(DATASET RECORDS begins)

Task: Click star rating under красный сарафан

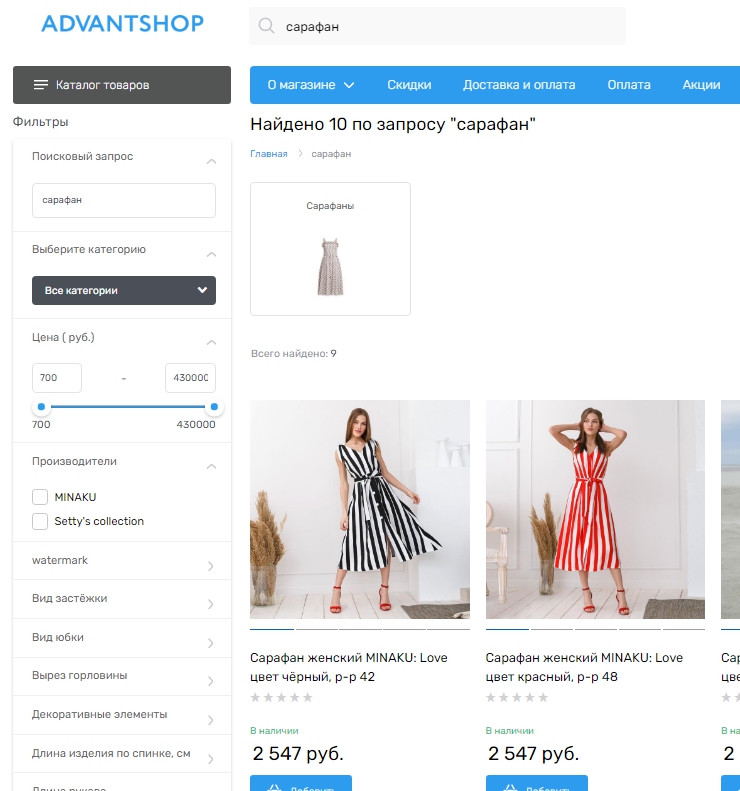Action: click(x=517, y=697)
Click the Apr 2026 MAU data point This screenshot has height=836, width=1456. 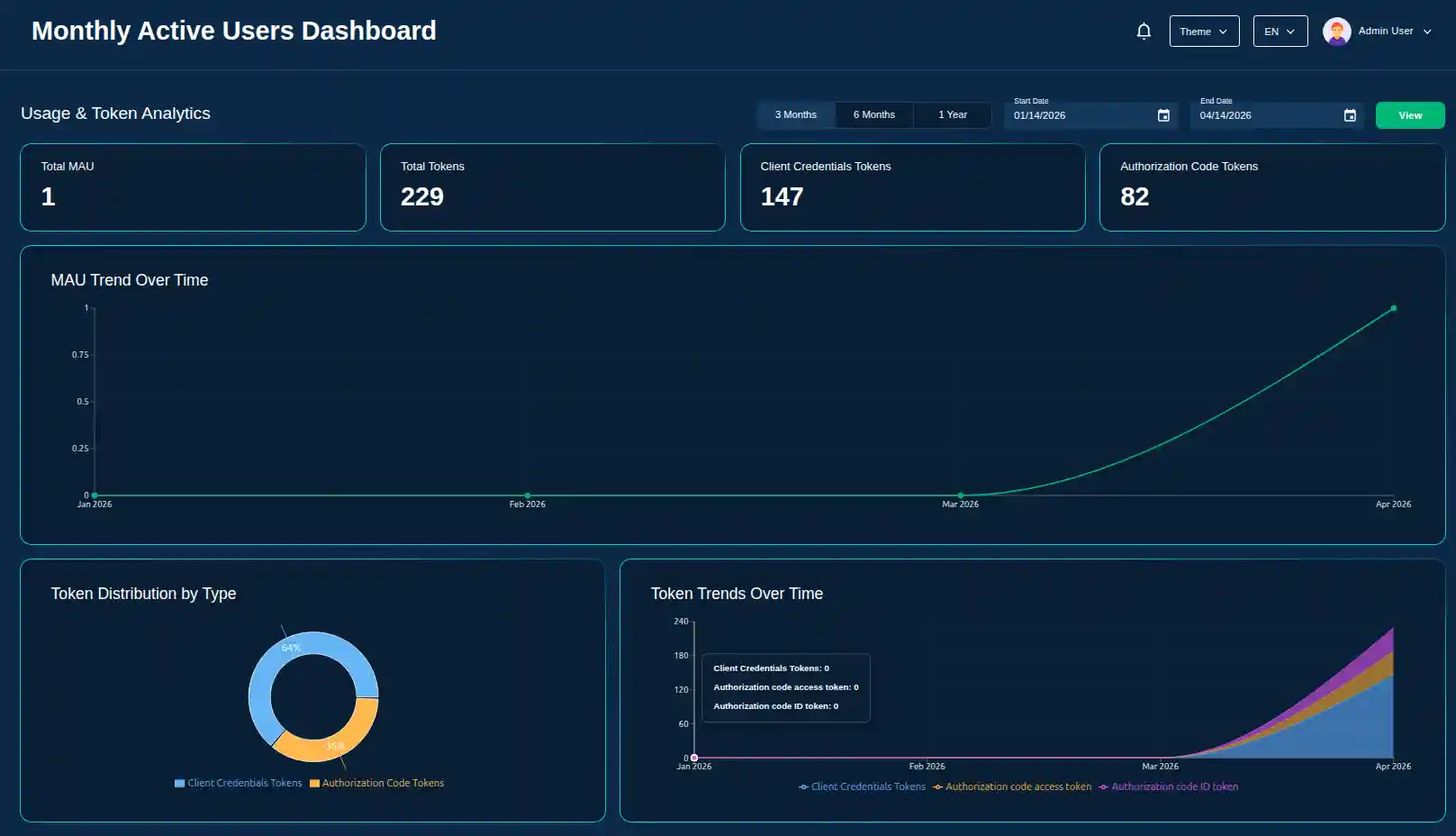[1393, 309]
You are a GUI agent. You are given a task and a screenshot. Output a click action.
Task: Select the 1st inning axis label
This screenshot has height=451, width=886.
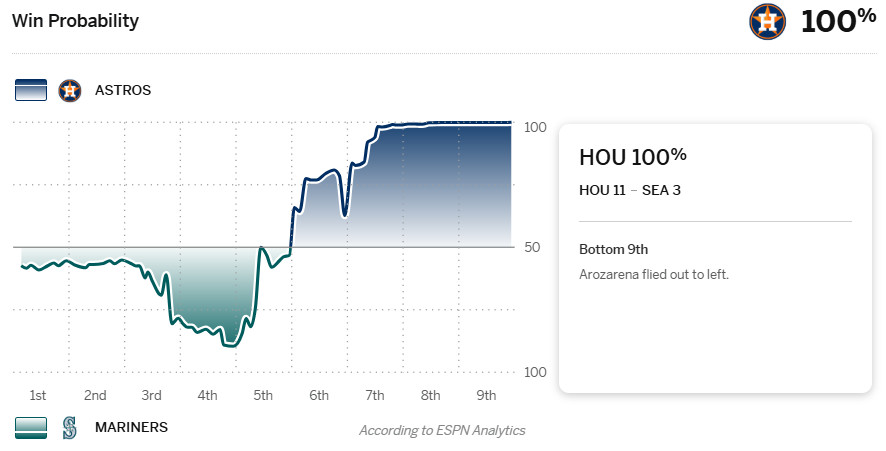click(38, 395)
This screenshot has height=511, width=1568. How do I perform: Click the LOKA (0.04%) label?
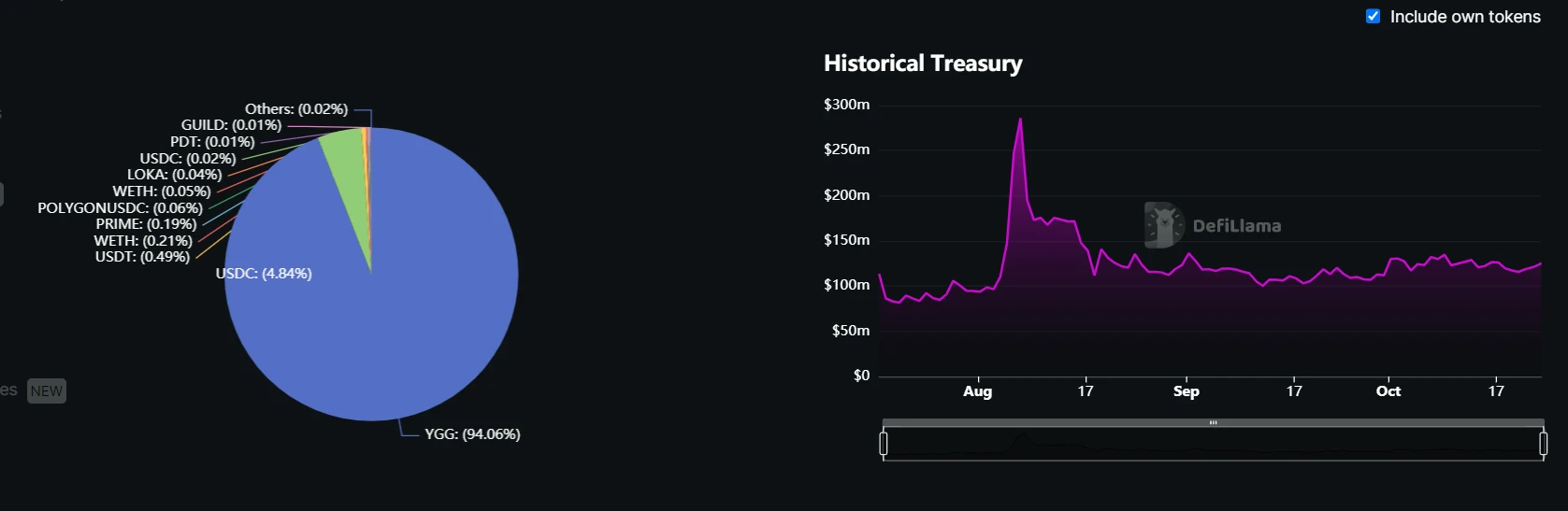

(DATASET RECORDS ends)

INSTRUCTIONS FOR THE TASK: Using the listing above, copy exactly the lines from the one that contains "This screenshot has height=451, width=886." through its last line, both included, but not the pictures.

SOLVED PROBLEM:
This screenshot has height=451, width=886.
click(38, 395)
This screenshot has height=511, width=1568. How do I perform: Click the LOKA (0.04%) label?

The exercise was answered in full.